Stored data:
++++++++++

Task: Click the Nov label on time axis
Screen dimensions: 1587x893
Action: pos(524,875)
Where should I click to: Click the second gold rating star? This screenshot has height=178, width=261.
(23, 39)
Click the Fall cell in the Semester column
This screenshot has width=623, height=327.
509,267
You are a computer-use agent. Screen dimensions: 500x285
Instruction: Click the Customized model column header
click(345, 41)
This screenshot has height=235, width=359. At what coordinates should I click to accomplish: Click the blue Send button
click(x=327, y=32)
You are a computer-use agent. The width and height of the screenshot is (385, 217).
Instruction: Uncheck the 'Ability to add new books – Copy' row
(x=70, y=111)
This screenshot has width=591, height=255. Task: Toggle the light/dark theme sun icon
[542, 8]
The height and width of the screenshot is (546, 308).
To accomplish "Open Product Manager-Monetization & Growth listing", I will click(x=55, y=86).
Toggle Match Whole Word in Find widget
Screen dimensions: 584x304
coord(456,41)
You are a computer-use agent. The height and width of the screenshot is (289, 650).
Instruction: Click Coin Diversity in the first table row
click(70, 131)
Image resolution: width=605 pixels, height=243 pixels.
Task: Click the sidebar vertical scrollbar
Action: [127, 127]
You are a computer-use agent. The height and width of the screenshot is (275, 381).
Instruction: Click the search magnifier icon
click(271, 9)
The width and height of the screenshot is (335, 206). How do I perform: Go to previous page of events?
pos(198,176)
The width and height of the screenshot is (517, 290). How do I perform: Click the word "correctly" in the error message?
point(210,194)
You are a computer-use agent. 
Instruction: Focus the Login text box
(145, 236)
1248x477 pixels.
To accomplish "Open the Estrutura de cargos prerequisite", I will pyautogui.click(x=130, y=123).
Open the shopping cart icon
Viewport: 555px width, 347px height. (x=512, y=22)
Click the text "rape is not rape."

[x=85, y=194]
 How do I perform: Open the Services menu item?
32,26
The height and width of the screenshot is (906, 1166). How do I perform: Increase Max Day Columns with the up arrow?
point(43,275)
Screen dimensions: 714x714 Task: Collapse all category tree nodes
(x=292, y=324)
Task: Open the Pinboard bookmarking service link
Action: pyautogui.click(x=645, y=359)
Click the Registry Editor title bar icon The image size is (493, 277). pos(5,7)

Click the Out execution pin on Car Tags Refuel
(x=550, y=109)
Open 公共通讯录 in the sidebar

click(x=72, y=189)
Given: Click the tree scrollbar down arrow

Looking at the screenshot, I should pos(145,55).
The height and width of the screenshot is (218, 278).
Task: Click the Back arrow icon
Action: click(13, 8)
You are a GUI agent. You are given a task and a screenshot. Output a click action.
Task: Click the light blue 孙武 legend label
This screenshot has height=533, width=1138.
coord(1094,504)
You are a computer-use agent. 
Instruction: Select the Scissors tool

++++++++++

● **What to work on**:
Every entry above needs to be copied exactly.

● **Reply**:
Task: Click the Nov label on time axis
Screen dimensions: 1587x893
Action: pos(524,875)
Where should I click to: Click the second gold rating star? This screenshot has height=178, width=261.
(23, 39)
Click the Fall cell in the Semester column
This screenshot has width=623, height=327.
509,267
You are a computer-use agent. Screen dimensions: 500x285
Instruction: Click the Customized model column header
click(345, 41)
This screenshot has height=235, width=359. At what coordinates should I click to accomplish: Click the blue Send button
click(x=327, y=32)
You are a computer-use agent. The width and height of the screenshot is (385, 217).
Instruction: Uncheck the 'Ability to add new books – Copy' row
(x=70, y=111)
This screenshot has width=591, height=255. Task: Toggle the light/dark theme sun icon
[542, 8]
The height and width of the screenshot is (546, 308).
To accomplish "Open Product Manager-Monetization & Growth listing", I will click(x=55, y=86).
Toggle Match Whole Word in Find widget
Screen dimensions: 584x304
coord(456,41)
You are a computer-use agent. The height and width of the screenshot is (289, 650).
Instruction: Click Coin Diversity in the first table row
click(70, 131)
Image resolution: width=605 pixels, height=243 pixels.
Task: Click the sidebar vertical scrollbar
Action: [127, 127]
You are a computer-use agent. The height and width of the screenshot is (275, 381).
Instruction: Click the search magnifier icon
click(271, 9)
The width and height of the screenshot is (335, 206). How do I perform: Go to previous page of events?
pos(198,176)
The width and height of the screenshot is (517, 290). How do I perform: Click the word "correctly" in the error message?
point(210,194)
You are a computer-use agent. 
Instruction: Focus the Login text box
(145, 236)
1248x477 pixels.
To accomplish "Open the Estrutura de cargos prerequisite", I will pyautogui.click(x=130, y=123).
Open the shopping cart icon
Viewport: 555px width, 347px height. (x=512, y=22)
Click the text "rape is not rape."

[x=85, y=194]
 How do I perform: Open the Services menu item?
32,26
The height and width of the screenshot is (906, 1166). How do I perform: Increase Max Day Columns with the up arrow?
point(43,275)
Screen dimensions: 714x714 Task: Collapse all category tree nodes
(x=292, y=324)
Task: Open the Pinboard bookmarking service link
Action: pyautogui.click(x=645, y=359)
Click the Registry Editor title bar icon The image size is (493, 277). pos(5,7)

Click the Out execution pin on Car Tags Refuel
(x=550, y=109)
Open 公共通讯录 in the sidebar

click(x=72, y=189)
Given: Click the tree scrollbar down arrow

Looking at the screenshot, I should pos(145,55).
The height and width of the screenshot is (218, 278).
Task: Click the Back arrow icon
Action: click(13, 8)
You are a GUI agent. You are given a task and a screenshot. Output a click action.
Task: Click the light blue 孙武 legend label
This screenshot has height=533, width=1138.
coord(1094,504)
You are a computer-use agent. 
Instruction: Select the Scissors tool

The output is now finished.